◆ Your instructions ◆
Your response must be the entire set of entries, reproduced word for word.

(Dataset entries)
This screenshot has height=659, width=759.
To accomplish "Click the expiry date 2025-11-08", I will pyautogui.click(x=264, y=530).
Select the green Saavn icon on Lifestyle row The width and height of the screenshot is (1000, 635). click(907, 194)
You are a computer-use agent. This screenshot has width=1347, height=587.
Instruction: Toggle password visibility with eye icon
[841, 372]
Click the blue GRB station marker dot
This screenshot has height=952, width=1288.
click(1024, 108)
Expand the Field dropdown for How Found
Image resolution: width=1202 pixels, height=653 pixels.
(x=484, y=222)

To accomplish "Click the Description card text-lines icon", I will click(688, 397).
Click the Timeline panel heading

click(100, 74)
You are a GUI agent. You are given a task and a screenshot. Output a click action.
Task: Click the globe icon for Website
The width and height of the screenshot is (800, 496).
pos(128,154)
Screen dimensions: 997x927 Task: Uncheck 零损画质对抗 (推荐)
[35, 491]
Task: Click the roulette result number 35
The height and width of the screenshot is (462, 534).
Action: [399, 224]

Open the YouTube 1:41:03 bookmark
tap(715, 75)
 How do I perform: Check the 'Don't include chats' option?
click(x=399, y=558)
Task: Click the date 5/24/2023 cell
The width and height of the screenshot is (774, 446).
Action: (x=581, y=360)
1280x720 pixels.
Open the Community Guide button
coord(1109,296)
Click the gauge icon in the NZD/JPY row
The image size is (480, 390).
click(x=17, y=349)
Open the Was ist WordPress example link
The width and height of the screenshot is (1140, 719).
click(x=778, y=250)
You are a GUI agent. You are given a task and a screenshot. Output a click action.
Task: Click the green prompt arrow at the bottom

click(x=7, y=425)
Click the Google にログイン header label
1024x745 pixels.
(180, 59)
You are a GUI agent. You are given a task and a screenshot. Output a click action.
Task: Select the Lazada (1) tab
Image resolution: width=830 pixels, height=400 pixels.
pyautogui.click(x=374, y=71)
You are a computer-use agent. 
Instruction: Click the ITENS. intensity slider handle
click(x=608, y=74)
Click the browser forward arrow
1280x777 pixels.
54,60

◆ Written solution ◆
This screenshot has height=659, width=759.
To accomplish "Click the expiry date 2025-11-08", I will pyautogui.click(x=264, y=530).
Select the green Saavn icon on Lifestyle row The width and height of the screenshot is (1000, 635). click(907, 194)
You are a computer-use agent. This screenshot has width=1347, height=587.
Instruction: Toggle password visibility with eye icon
[841, 372]
Click the blue GRB station marker dot
This screenshot has height=952, width=1288.
click(1024, 108)
Expand the Field dropdown for How Found
Image resolution: width=1202 pixels, height=653 pixels.
(x=484, y=222)

To accomplish "Click the Description card text-lines icon", I will click(688, 397).
Click the Timeline panel heading

click(100, 74)
You are a GUI agent. You are given a task and a screenshot. Output a click action.
Task: Click the globe icon for Website
The width and height of the screenshot is (800, 496).
pos(128,154)
Screen dimensions: 997x927 Task: Uncheck 零损画质对抗 (推荐)
[35, 491]
Task: Click the roulette result number 35
The height and width of the screenshot is (462, 534).
Action: [399, 224]

Open the YouTube 1:41:03 bookmark
tap(715, 75)
 How do I perform: Check the 'Don't include chats' option?
click(x=399, y=558)
Task: Click the date 5/24/2023 cell
The width and height of the screenshot is (774, 446).
Action: (x=581, y=360)
1280x720 pixels.
Open the Community Guide button
coord(1109,296)
Click the gauge icon in the NZD/JPY row
The image size is (480, 390).
click(x=17, y=349)
Open the Was ist WordPress example link
The width and height of the screenshot is (1140, 719).
click(x=778, y=250)
You are a GUI agent. You are given a task and a screenshot. Output a click action.
Task: Click the green prompt arrow at the bottom

click(x=7, y=425)
Click the Google にログイン header label
1024x745 pixels.
(180, 59)
You are a GUI agent. You are given a task and a screenshot. Output a click action.
Task: Select the Lazada (1) tab
Image resolution: width=830 pixels, height=400 pixels.
pyautogui.click(x=374, y=71)
You are a computer-use agent. 
Instruction: Click the ITENS. intensity slider handle
click(x=608, y=74)
Click the browser forward arrow
1280x777 pixels.
54,60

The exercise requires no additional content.